Opposition mayors in Albania refuse to hand over mandates

Opposition mayors in Albania refuse to hand over mandates
The leader of the opposition LSI, Monika Kryemadhi, said that June 30 election was not valid.
By bne IntelliNews July 7, 2019

Mayors from the opposition parties in Albanian municipalities do not recognise the results of the recent local election and will not allow newly elected mayors to take over their positions, local media reported on July 5.

The refusal by opposition mayors to leave their posts escalates the crisis sparked by President Ilir Meta’s decision to cancel the June 30 local election. 

The elections were boycotted by the opposition Democratic Party and Socialist Movement for Integration (LSI), which have been protesting since February in an attempt to oust the government of Socialist PM Edi Rama, which they have accused of criminal links, corruption and vote rigging.

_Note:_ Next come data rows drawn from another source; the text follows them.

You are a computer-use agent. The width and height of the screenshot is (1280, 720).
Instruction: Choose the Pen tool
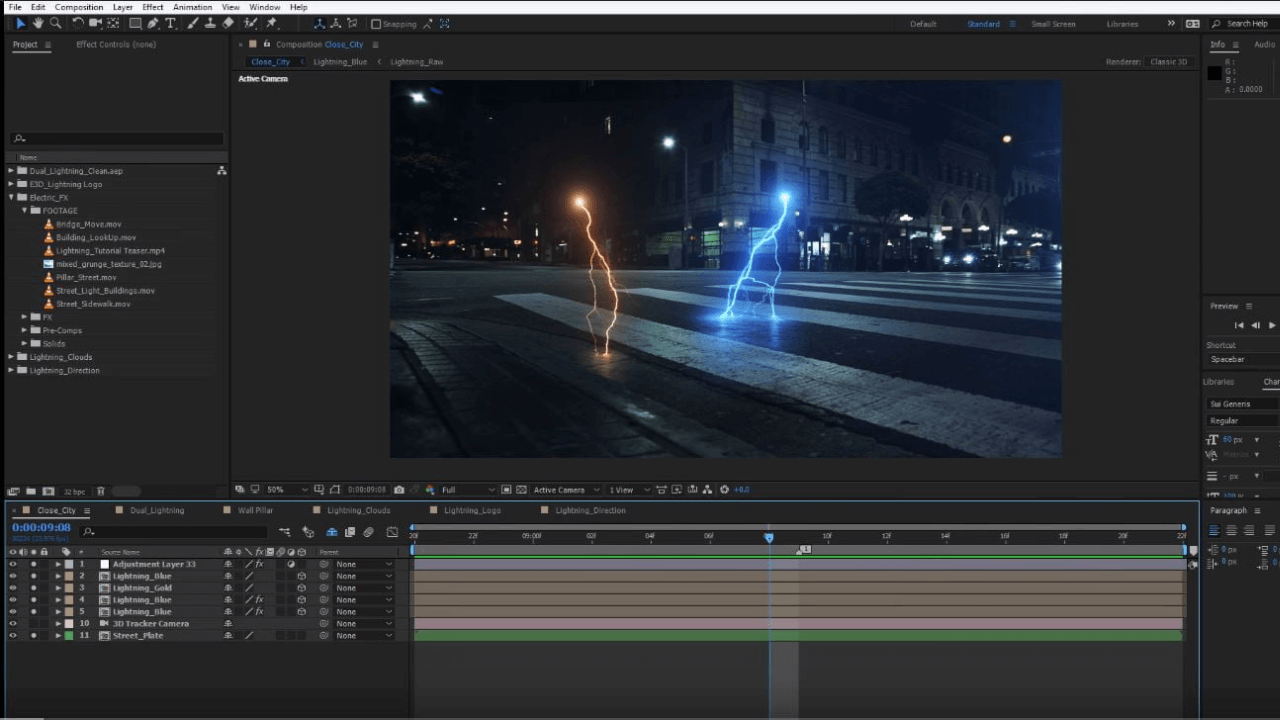[153, 23]
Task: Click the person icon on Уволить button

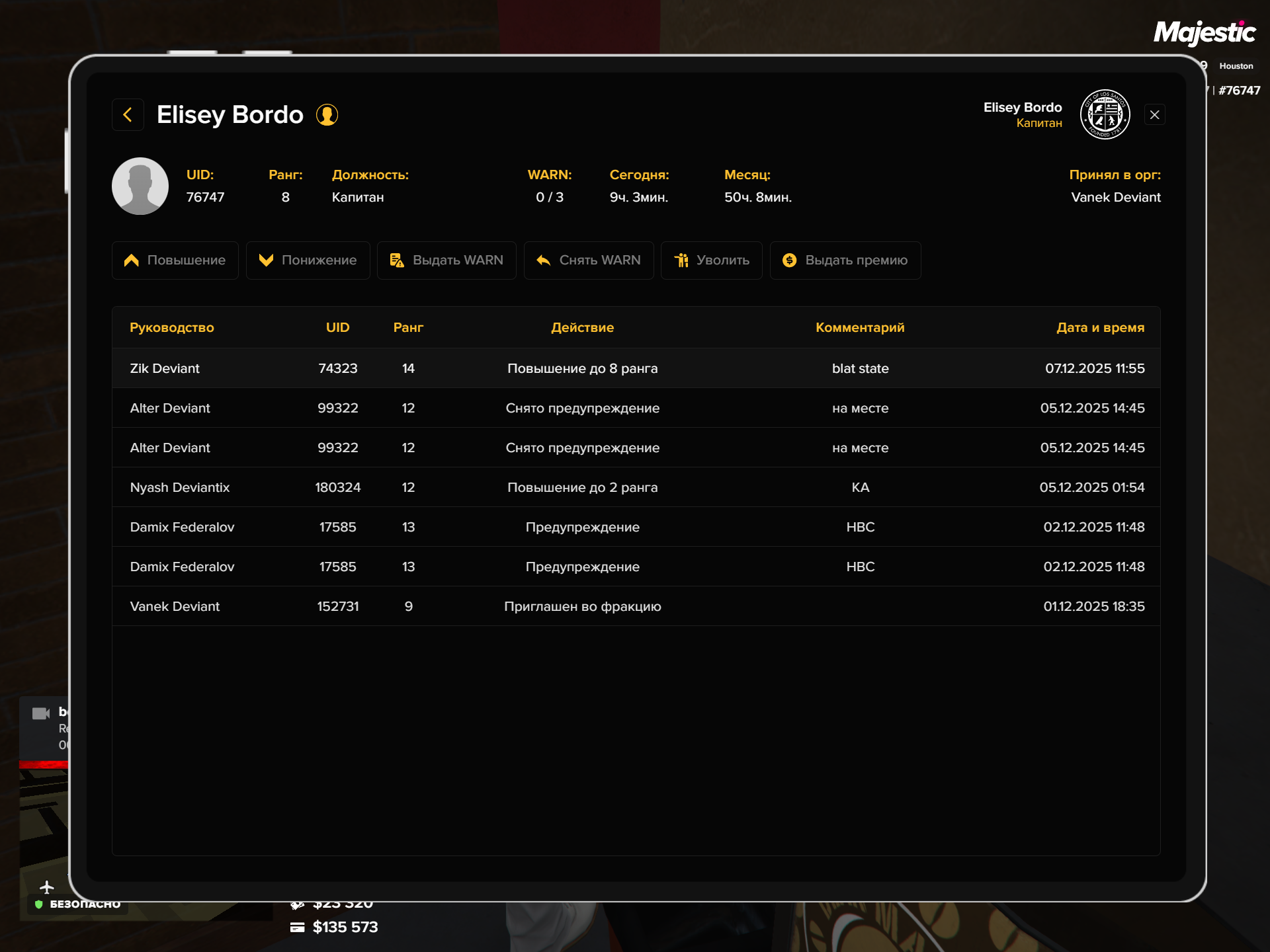Action: click(x=681, y=260)
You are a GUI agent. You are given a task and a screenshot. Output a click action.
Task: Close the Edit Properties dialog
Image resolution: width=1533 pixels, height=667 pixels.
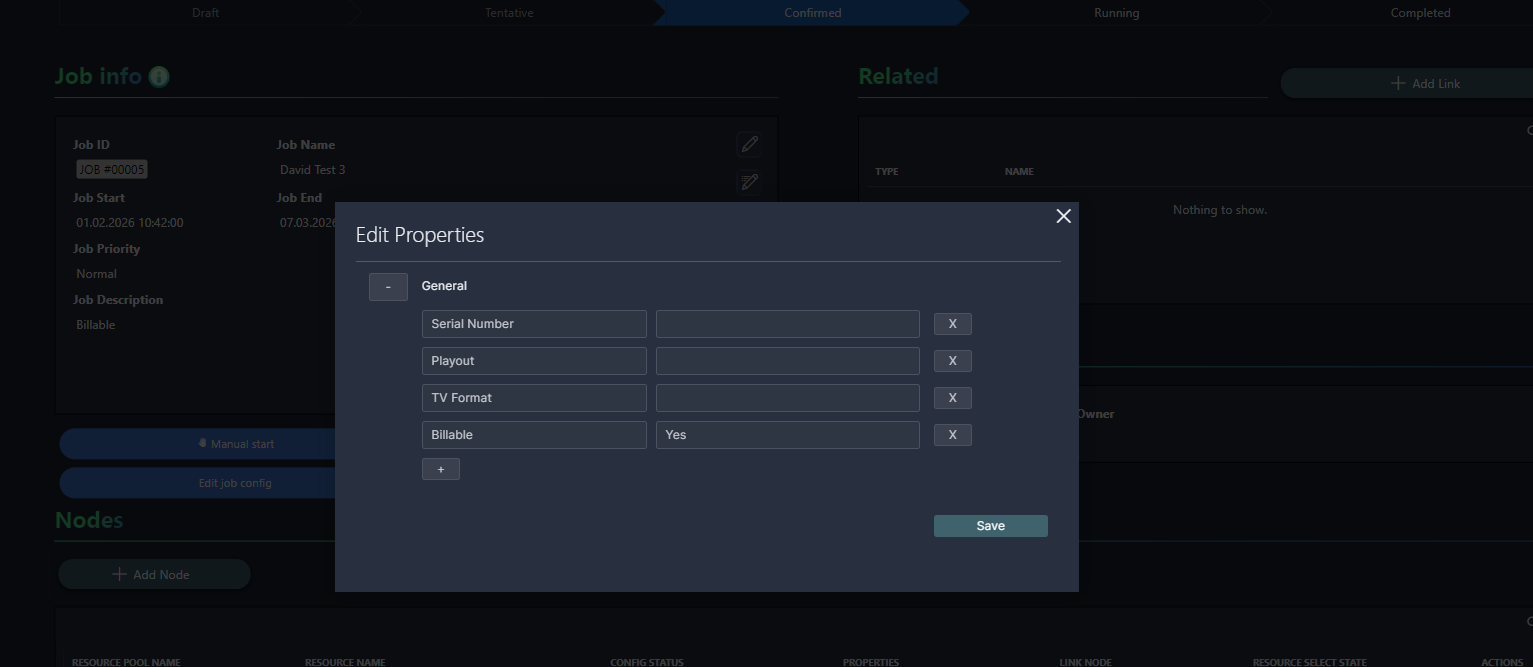1063,216
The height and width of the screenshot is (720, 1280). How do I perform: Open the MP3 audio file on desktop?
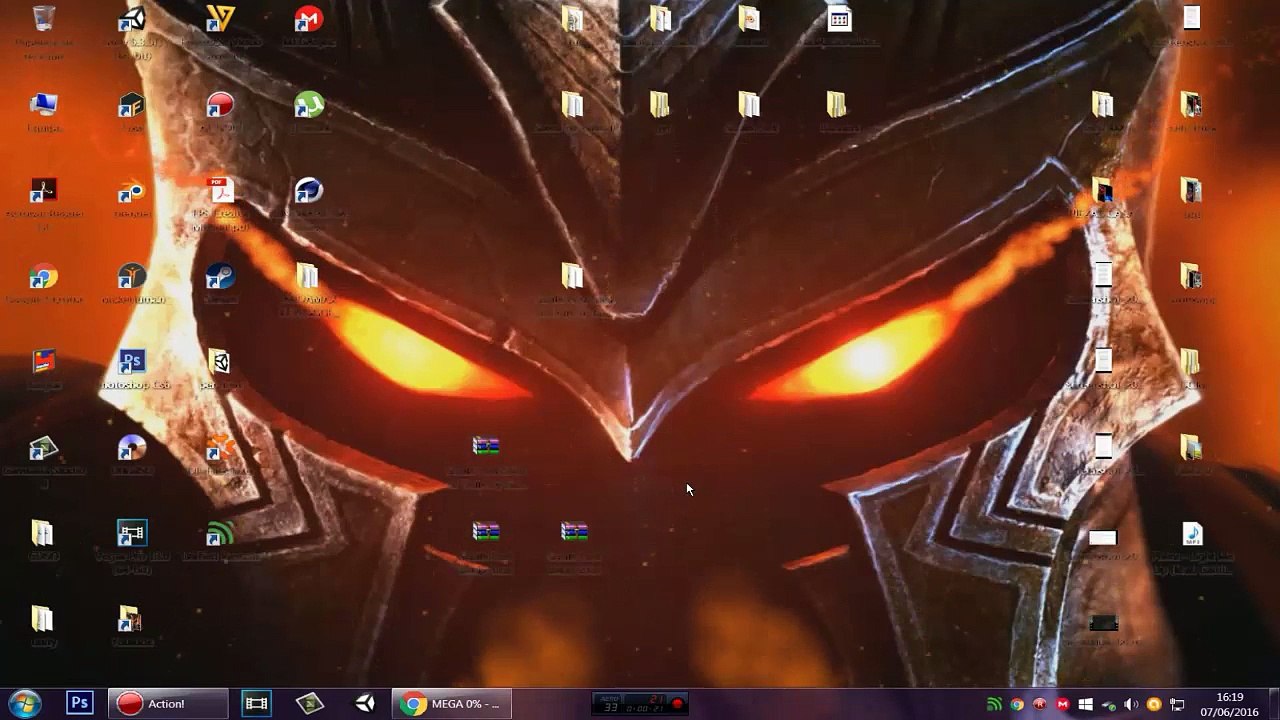coord(1191,535)
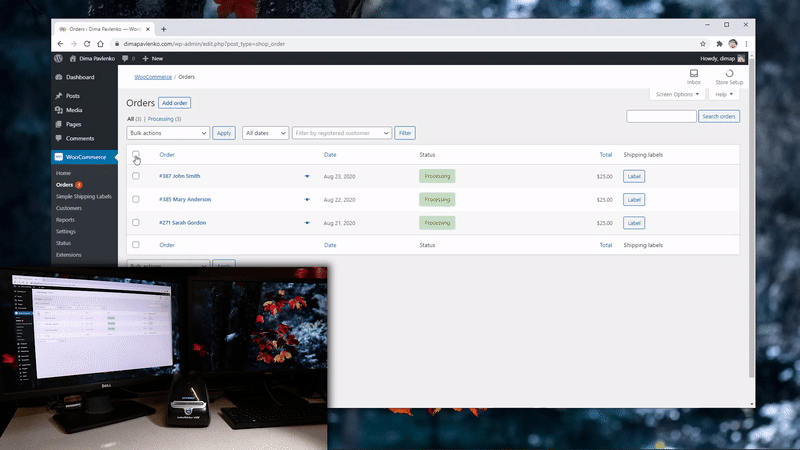This screenshot has height=450, width=800.
Task: Expand the All dates dropdown
Action: [265, 133]
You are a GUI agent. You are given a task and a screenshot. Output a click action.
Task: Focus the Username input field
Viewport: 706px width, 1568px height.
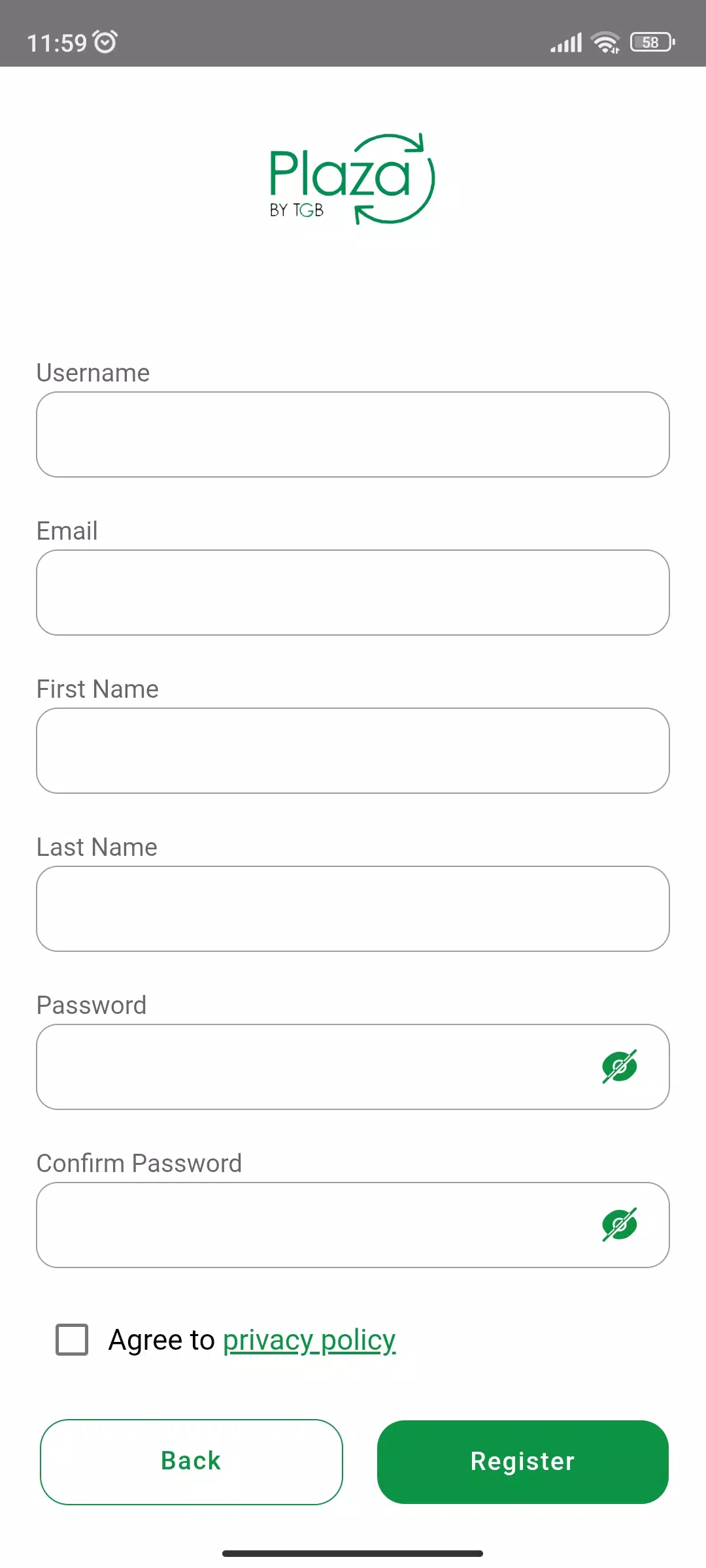tap(353, 434)
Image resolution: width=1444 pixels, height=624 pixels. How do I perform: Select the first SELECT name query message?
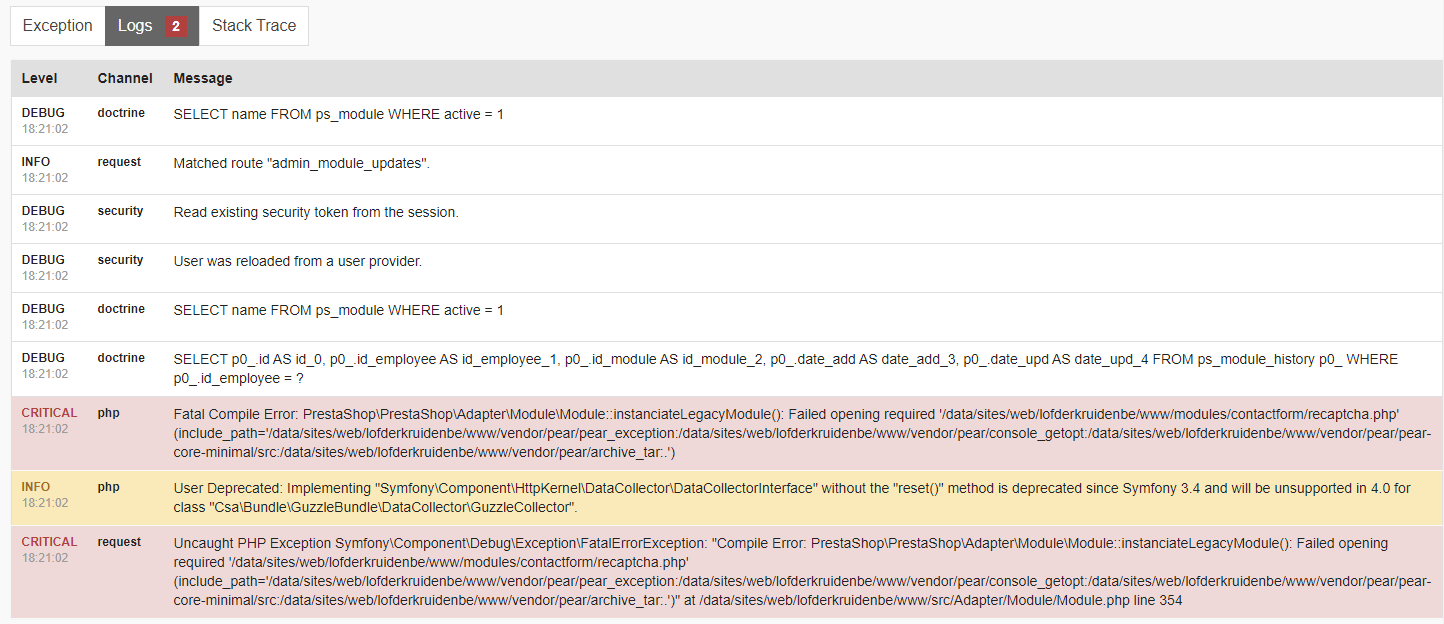(x=339, y=114)
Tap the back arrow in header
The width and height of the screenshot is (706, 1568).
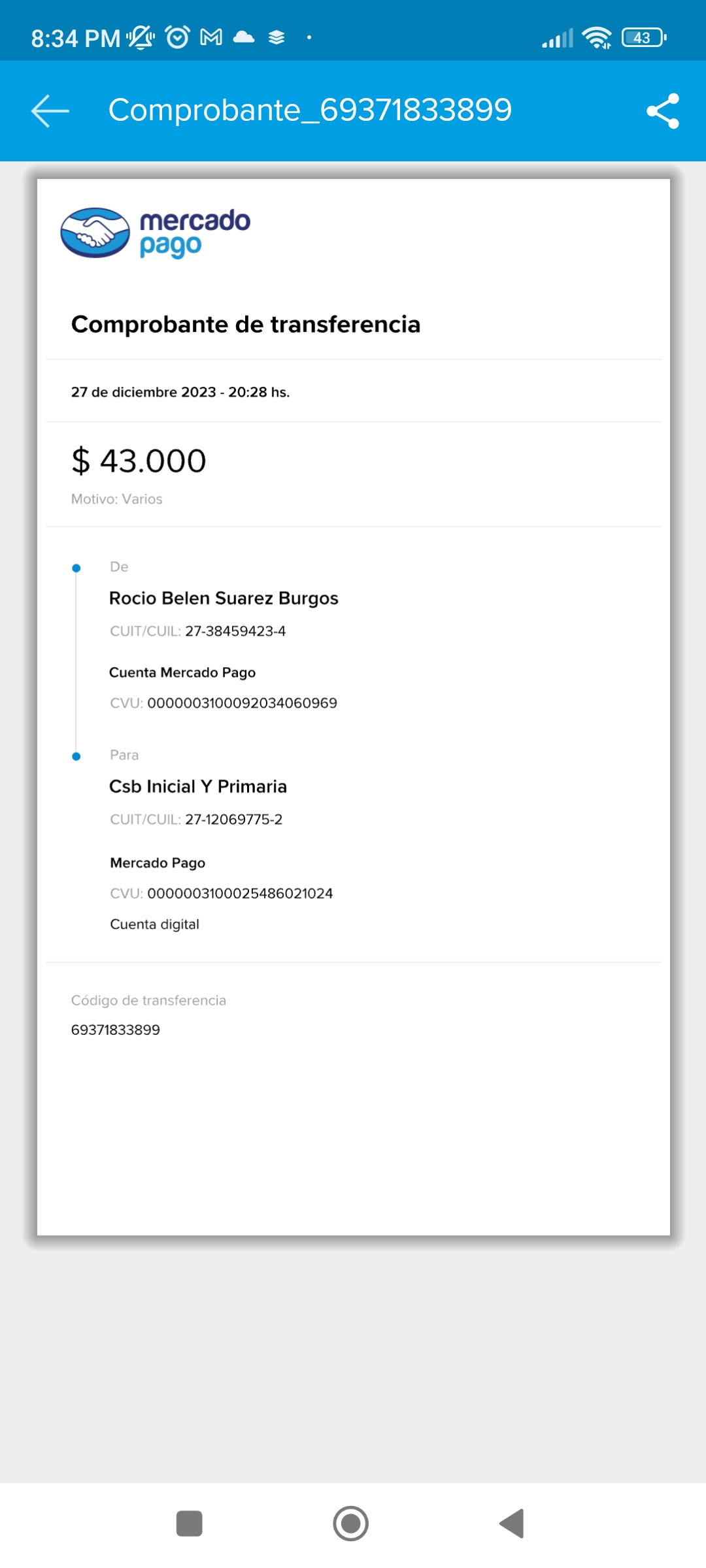click(x=50, y=110)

On June 8, Meta canceled the election but the decision was not respected by the governing Socialists. Later Meta set another date for the election, October 13, but the Socialist Party decided to conduct the vote.

The leader of the opposition LSI, Monika Kryemadhi, said that June 30 election was not valid and the current mayors will continue to perform their duties until October 13, the new election date decreed by President Meta, according to Albanian Daily News.

Mayor of Shkodra Voltana Ademi from the Democratic Party said he will not leave his post until free and democratic elections are held in October.

“I represent the citizens of Shkodra and my obligation is to respect the law. The local election date is October 13,” she said.

“In Shkodra only 10,000 citizens voted and I cannot allow crime to be in control of the city,” Ademi was cited by Albanian Daily News.

Previously the mayor of the Albanian city of Kamza, near Tirana, Xhelal Mziu, who also comes from the opposition Democratic Party, also said that he will not leave his position and called the election a “farce”.

Opposition parties have contested the turnout figures published by Albania’s central election committee, which said immediately after polling day that turnout was around 21% — the lack of choice is understood to have kept Albanians away from the polling booths. 

However, opposition politicians say turnout was even lower. Kryemadhi said on polling day that 85% of voters stayed at home, while the Democratic Party is challenging the result in the city of Elbasan, accusing the authorities of “thief’s maths”.